Les RH ont de la peine avec l’innovation digitale

Pour le fondateur de Monkey Rie et du Lab RH, les directions de ressources humaines n’ont pas encore intégré la manière dont le digital affine le recrutement et permet de plus en plus de ne pas se tromper.

Les ressources humaines sont-elles en retard dans le recrutement digital ? Ou dans leur manière même de concevoir le recrutement ?  Jeremi Lamri en est assez persuadé. Depuis qu’il a fondé sa société Monkey Tie puis le Lab RH (un laboratoire sur l’innovation RH)  il a constaté que l’innovation digitale avait de plus en plus de sens dans les ressources humaines, mais que les financements de start-ups dans ce secteur sont assez rares. Que ce soit en provenance des business angels qui ne veulent entendre parler que de recrutement ou des pouvoirs publics extrêmement timides sur la question. Pourtant, ça vient : « en 2015, a-t-il expliqué récemment, pour la première fois depuis le début des années 2000, plus de 10 startups RH ont levé simultanément des montants compris entre 1 à 3 millions d’euros (JobTeaser, EasyRecrue, Clustree, KeyCoopt, Talent IO, MyJobCompany, Monkey tie, Kudoz, Horizontal Software, Alcuin), et deux ont levé de plus de 25 millions d’Euros (Talentsoft, PeopleDoc)… La question du financement semble enfin trouver preneur, mais il s’agit d’un sujet sur lequel des enveloppes, publiques et privées, pourraient être débloquées très rapidement. Les enjeux du secteur sont colossaux, et cela va nécessairement de pair avec les gains potentiels ».

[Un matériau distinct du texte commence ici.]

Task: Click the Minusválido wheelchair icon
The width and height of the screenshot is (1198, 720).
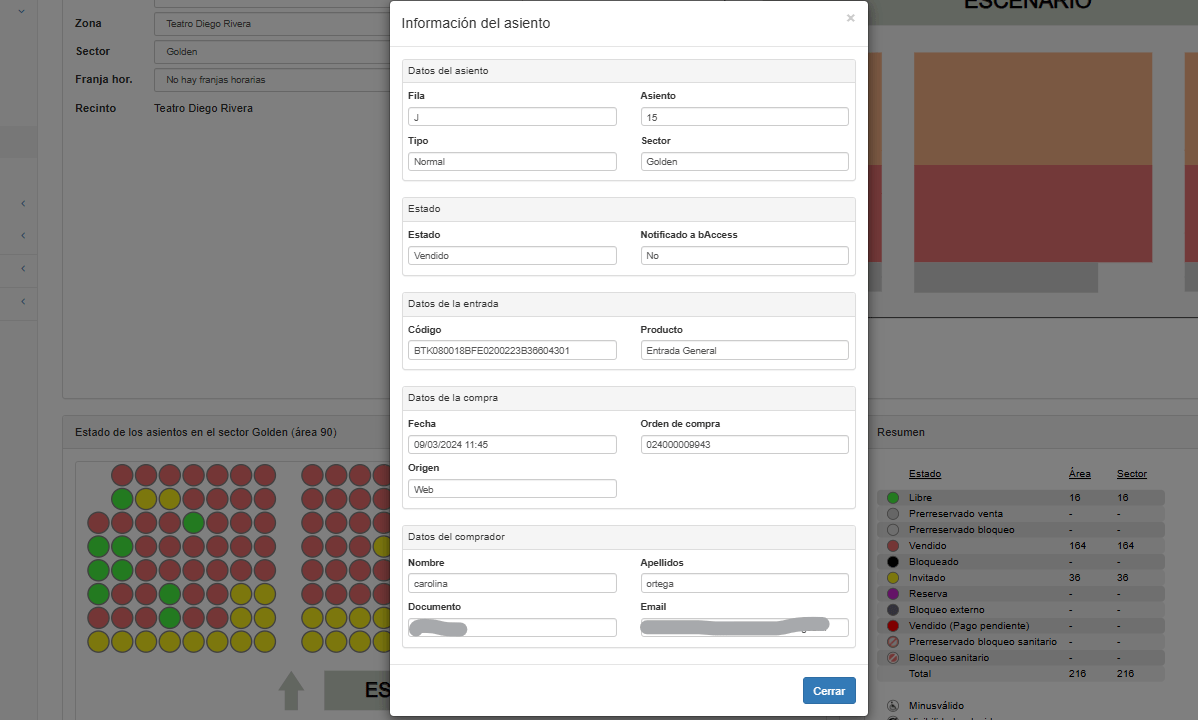Action: pos(892,705)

Mais si les capitaux se font encore attendre, c’est que les DRH ne sont pas forcément très à la pointe de l’innovation. « Depuis quatre ans, explique-t-il à L’Usine Digitale,  j’ai dû rencontrer 500 DRH et RRH. Ce que j’ai observé, c’est qu’il existe un gros écart entre la façon dont sont encore conçues les fiches de postes et la façon dont les salariés l’appréhendent. En caricaturant à peine, les RH font du copier-coller, alors qu’elles devraient s'interroger pour chaque poste disponible sur qui elles ont besoin pour ce poste précis dans cet environnement précis. Il y a un signe qui ne trompe pas : pour élaborer la fiche de poste, elles ne vont pas voir l’équipe opérationnelle. Or cela ne suffit plus. De cette manière on n’est plus en phase avec le marché. Les managers l’ont compris et ont changé de manière d’être avec leur équipe, tandis que les RH continuent comme avant. »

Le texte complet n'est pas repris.